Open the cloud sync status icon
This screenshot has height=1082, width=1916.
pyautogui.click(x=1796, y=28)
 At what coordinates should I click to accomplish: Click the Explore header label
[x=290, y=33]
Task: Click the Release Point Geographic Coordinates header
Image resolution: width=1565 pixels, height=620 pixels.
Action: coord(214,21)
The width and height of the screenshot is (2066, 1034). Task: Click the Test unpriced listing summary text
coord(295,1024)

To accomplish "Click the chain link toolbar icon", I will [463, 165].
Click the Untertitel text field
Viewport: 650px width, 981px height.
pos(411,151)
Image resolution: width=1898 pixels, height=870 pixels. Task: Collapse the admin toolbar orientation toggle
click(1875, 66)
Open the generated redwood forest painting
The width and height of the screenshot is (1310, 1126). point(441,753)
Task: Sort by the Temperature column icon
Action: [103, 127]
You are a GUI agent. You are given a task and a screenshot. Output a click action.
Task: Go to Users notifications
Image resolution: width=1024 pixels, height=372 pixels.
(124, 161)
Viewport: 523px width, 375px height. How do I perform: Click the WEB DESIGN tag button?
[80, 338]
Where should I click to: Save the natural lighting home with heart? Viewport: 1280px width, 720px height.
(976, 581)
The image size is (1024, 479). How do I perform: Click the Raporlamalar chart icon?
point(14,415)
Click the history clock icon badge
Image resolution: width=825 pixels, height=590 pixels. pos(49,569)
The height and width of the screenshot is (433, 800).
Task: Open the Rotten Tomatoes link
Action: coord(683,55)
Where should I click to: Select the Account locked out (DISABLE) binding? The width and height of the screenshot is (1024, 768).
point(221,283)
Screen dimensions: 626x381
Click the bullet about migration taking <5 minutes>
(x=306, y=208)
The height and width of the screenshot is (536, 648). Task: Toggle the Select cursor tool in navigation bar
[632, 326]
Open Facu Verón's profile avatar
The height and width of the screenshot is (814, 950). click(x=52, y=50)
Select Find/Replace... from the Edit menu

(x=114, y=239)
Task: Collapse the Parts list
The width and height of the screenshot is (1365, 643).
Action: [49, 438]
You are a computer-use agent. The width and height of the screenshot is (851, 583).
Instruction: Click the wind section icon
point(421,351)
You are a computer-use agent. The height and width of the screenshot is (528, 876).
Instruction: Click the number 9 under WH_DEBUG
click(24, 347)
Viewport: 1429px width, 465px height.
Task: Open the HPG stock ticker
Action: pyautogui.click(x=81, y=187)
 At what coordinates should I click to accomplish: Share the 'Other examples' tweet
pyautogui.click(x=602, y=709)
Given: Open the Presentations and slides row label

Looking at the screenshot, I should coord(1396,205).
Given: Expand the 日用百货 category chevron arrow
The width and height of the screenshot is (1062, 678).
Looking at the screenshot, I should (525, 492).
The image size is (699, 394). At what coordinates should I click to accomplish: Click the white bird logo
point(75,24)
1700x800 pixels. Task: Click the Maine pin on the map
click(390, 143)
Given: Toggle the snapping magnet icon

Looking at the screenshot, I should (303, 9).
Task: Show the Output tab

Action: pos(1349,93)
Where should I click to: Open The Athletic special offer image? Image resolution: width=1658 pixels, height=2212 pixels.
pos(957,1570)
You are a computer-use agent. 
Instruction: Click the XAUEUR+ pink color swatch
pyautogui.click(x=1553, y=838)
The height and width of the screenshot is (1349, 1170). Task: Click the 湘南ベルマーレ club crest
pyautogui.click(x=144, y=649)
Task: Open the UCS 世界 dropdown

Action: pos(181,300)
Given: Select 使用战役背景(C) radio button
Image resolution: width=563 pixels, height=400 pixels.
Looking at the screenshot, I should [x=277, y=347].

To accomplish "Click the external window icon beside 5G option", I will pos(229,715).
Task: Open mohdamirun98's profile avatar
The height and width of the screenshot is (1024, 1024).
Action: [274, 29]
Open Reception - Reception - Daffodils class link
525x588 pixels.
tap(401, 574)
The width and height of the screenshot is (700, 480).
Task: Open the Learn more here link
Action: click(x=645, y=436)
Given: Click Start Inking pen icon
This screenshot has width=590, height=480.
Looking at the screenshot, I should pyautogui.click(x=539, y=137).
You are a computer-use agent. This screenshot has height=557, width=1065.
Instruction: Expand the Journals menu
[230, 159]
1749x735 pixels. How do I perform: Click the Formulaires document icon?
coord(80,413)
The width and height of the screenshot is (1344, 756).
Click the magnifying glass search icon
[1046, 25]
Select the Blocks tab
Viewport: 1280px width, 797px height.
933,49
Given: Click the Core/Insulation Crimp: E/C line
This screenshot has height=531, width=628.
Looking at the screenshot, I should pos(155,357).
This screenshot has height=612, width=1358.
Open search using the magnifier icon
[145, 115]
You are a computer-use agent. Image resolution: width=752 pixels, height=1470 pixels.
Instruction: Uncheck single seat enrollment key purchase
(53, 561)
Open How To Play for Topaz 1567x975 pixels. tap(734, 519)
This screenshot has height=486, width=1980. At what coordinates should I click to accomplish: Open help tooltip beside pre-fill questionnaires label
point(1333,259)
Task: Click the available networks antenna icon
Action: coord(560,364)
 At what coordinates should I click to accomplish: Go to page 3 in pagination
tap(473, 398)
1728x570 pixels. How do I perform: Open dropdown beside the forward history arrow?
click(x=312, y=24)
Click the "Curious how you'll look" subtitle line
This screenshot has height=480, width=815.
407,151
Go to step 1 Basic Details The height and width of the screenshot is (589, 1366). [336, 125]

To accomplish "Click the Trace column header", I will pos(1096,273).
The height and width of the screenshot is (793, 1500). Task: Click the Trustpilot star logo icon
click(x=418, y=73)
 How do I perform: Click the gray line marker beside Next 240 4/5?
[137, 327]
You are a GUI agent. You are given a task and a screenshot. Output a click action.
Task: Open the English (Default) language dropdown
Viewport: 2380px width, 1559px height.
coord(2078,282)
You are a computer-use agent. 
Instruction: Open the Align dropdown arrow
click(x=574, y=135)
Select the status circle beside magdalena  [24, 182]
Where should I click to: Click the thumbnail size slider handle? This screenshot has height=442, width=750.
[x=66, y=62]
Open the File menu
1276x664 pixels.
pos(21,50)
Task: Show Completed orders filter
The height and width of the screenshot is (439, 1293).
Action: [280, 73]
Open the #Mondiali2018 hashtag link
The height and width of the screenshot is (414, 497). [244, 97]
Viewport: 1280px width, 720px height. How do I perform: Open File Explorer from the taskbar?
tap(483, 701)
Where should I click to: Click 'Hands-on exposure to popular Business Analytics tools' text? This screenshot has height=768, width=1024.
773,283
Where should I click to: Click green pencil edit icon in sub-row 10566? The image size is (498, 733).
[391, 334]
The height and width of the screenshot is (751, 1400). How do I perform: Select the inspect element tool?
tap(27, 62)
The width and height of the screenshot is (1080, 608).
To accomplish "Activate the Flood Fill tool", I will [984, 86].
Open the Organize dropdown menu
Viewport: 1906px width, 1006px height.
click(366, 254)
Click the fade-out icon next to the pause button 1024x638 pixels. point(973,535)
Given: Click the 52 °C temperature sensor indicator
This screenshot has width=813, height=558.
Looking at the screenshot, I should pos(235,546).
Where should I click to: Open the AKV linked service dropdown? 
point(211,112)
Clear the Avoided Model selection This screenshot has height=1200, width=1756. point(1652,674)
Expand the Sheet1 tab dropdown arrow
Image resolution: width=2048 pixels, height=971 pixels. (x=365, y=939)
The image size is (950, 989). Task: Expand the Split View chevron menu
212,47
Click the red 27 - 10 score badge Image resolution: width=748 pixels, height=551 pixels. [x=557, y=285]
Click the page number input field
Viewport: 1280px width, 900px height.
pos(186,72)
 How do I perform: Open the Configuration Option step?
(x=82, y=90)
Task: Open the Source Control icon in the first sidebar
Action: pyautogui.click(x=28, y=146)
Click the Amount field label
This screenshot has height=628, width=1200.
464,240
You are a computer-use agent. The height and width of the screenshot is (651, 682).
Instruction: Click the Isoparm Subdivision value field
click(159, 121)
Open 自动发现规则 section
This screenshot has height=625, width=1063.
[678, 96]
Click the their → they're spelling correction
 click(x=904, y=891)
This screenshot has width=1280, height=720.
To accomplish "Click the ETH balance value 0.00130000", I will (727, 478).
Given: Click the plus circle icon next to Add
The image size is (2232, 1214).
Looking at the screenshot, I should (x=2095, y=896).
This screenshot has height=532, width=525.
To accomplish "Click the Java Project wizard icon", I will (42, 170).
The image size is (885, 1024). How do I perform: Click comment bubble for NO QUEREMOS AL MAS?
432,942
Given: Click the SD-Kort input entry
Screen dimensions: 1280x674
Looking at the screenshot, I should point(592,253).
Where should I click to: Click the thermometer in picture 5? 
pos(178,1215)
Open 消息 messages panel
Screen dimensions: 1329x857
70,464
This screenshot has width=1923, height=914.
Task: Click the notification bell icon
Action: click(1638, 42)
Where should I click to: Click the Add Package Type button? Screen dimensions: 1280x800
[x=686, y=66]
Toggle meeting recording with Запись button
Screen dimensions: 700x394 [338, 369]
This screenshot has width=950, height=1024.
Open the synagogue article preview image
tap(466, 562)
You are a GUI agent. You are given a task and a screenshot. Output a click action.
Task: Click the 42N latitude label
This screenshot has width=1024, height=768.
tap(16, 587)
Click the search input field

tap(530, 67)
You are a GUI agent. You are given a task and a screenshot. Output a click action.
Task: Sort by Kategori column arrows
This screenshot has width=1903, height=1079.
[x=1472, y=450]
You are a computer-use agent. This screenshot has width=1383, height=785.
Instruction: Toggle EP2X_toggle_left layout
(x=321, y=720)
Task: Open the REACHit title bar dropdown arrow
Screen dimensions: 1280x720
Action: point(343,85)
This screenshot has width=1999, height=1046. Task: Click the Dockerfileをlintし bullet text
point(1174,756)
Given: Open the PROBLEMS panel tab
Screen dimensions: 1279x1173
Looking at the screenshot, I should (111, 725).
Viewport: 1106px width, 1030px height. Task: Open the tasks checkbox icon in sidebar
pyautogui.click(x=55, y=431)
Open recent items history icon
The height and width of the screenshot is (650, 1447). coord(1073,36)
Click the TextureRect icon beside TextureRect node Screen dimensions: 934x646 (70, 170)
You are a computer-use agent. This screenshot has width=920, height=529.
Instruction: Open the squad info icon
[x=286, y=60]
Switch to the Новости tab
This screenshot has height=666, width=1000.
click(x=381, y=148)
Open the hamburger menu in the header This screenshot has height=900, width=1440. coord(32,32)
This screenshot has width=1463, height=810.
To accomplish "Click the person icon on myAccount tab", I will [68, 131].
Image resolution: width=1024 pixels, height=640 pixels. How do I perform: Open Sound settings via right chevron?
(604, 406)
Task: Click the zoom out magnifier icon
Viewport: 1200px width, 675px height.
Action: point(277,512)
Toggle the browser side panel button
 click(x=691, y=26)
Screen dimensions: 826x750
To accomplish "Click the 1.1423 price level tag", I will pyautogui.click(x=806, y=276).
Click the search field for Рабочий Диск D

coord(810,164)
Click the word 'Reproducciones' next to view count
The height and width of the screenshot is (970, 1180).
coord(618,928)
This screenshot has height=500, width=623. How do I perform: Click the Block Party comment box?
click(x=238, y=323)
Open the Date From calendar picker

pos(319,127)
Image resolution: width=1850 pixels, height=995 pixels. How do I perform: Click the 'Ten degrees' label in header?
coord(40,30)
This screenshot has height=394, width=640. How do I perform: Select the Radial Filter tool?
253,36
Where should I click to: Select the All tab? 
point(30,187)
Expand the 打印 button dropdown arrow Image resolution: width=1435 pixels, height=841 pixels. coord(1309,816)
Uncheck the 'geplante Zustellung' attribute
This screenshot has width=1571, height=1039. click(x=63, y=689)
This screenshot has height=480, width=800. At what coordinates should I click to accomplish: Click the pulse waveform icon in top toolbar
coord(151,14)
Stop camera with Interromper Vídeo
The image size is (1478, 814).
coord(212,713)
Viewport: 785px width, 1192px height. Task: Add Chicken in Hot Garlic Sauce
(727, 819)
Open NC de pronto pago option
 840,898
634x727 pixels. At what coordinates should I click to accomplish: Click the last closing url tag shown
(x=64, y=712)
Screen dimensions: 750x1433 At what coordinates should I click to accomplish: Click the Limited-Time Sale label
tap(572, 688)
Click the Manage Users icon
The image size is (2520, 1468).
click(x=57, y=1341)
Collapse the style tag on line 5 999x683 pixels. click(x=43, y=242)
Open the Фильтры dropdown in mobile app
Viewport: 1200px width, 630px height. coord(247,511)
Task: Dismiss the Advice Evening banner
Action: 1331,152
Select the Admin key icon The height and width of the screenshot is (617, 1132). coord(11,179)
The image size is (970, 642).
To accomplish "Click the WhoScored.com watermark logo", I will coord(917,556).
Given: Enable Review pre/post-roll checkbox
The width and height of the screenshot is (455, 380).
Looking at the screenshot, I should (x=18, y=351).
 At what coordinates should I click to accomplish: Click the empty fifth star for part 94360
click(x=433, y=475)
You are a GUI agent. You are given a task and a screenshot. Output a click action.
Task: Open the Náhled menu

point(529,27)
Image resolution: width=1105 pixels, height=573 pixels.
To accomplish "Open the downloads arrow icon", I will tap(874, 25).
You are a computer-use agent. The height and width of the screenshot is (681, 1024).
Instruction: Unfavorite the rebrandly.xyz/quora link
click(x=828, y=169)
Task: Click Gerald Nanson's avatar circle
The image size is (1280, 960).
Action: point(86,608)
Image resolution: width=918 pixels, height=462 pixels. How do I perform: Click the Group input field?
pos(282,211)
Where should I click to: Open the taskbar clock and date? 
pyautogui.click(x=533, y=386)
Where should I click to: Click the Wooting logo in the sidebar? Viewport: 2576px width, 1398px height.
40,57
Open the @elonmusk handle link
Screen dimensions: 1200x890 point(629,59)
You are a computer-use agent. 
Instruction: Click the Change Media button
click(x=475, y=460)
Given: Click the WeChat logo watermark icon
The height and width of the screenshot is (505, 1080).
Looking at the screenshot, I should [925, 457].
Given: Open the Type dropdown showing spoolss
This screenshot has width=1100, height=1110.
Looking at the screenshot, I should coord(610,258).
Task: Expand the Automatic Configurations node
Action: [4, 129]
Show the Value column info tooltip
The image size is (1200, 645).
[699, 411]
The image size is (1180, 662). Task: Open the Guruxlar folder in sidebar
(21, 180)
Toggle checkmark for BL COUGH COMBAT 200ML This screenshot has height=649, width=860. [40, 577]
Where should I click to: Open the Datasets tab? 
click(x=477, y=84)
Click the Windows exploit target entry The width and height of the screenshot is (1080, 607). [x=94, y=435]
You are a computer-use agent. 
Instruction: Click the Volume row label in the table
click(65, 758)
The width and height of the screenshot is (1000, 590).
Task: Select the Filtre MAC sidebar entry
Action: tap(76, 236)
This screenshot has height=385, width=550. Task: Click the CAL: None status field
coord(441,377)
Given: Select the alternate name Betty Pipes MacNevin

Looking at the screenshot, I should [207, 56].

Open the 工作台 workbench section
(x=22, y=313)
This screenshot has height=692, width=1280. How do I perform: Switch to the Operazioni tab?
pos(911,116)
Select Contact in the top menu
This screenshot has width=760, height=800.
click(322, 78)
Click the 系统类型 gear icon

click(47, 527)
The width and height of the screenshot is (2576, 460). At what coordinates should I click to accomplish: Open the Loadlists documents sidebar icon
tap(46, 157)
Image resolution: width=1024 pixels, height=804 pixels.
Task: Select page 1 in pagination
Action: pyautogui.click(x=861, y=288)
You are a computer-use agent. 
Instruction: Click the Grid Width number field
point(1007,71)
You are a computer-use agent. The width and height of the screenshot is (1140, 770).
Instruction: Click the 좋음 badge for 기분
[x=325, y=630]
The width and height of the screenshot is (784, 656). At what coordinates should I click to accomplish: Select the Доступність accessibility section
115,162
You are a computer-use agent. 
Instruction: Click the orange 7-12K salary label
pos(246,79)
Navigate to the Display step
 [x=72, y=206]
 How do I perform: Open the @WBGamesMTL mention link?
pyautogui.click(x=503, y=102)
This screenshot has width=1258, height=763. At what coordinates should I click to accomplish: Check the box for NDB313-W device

### The task:
Filter the entries above and keep only the lines with the word "circle".

### Exercise solution:
Select the status circle beside magdalena  [24, 182]
Given: Click the plus circle icon next to Add
Task: Click Gerald Nanson's avatar circle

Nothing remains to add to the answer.